本发明也包括SEQ ID NO:1-4任一序列的突变体。这些突变体包括:与SEQ IDNO:1-4具有至少80%,优选至少85%,优选至少90%,优选至少95%,优选至少97%的序列相同性并保留SEQ ID NO:1-4各自的生物学活性的氨基酸序列。可采用例如NCBI的BLASTp计算两条比对的序列之间的序列相同性。

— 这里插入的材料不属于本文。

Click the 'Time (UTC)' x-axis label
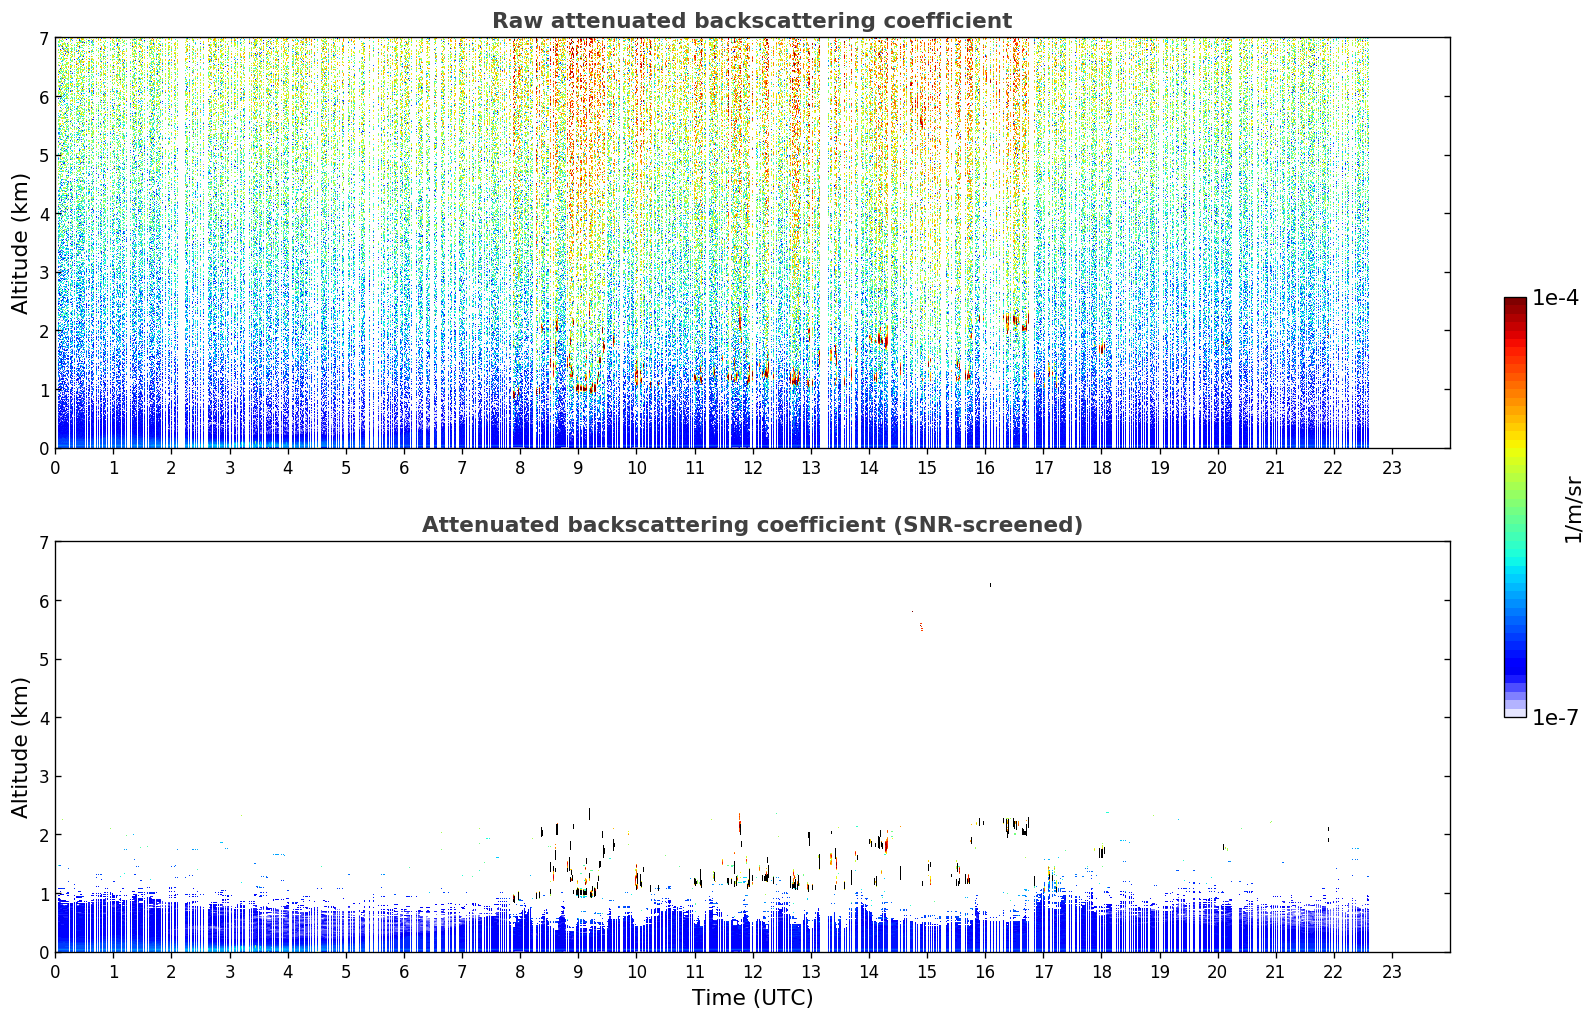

突变体还包括:在SEQ ID NO:1-4所示的序列中具有一个或数个突变(插入、缺失或取代)、同时仍保留SEQ ID NO:1-4各自的生物学活性的氨基酸序列,及其编码序列。所述数个突变通常指1-10个以内,例如1-8个、1-5个或1-3个。取代优选是保守性取代。例如,在本领域中,用性能相近或相似的氨基酸进行保守性取代时,通常不会改变蛋白质或多肽的功能。“性能相近或相似的氨基酸”包括例如,具有相似侧链的氨基酸残基的家族,这些家族包括具有碱性侧链的氨基酸(例如赖氨酸、精氨酸、组氨酸)、具有酸性侧链的氨基酸(例如天冬氨酸、谷氨酸)、具有不带电荷的极性侧链的氨基酸(例如甘氨酸、天冬酰胺、谷氨酰胺、丝氨酸、苏氨酸、酪氨酸、半胱氨酸)、具有非极性侧链的氨基酸(例如丙氨酸、缬氨酸、亮氨酸、异亮氨酸脯氨酸、苯丙氨酸、甲硫氨酸、色氨酸)、具有β-分支侧链的氨基酸(例如苏氨酸、缬氨酸、异亮氨酸)和具有芳香侧链的氨基酸(例如酪氨酸、苯丙氨酸、色氨酸、组氨酸)。因此,在本发明多肽中用来自同一侧链类的另一氨基酸残基替换一个或几个位点,将不会在实质上影响其活性。
应理解,丙酮丁醇梭菌的BioY、BioD、BioA和BioB的突变体也包括来自不同梭菌或不同的丙酮丁醇梭菌菌株、具有不同的氨基酸组成、但生物学活性相同的BioY、BioD、BioA和BioB蛋白。这类蛋白往往由处于相同或相应的基因组位置上的同一种或视为同一种的基因表达。在本文中,这类蛋白被认为是“同源的”。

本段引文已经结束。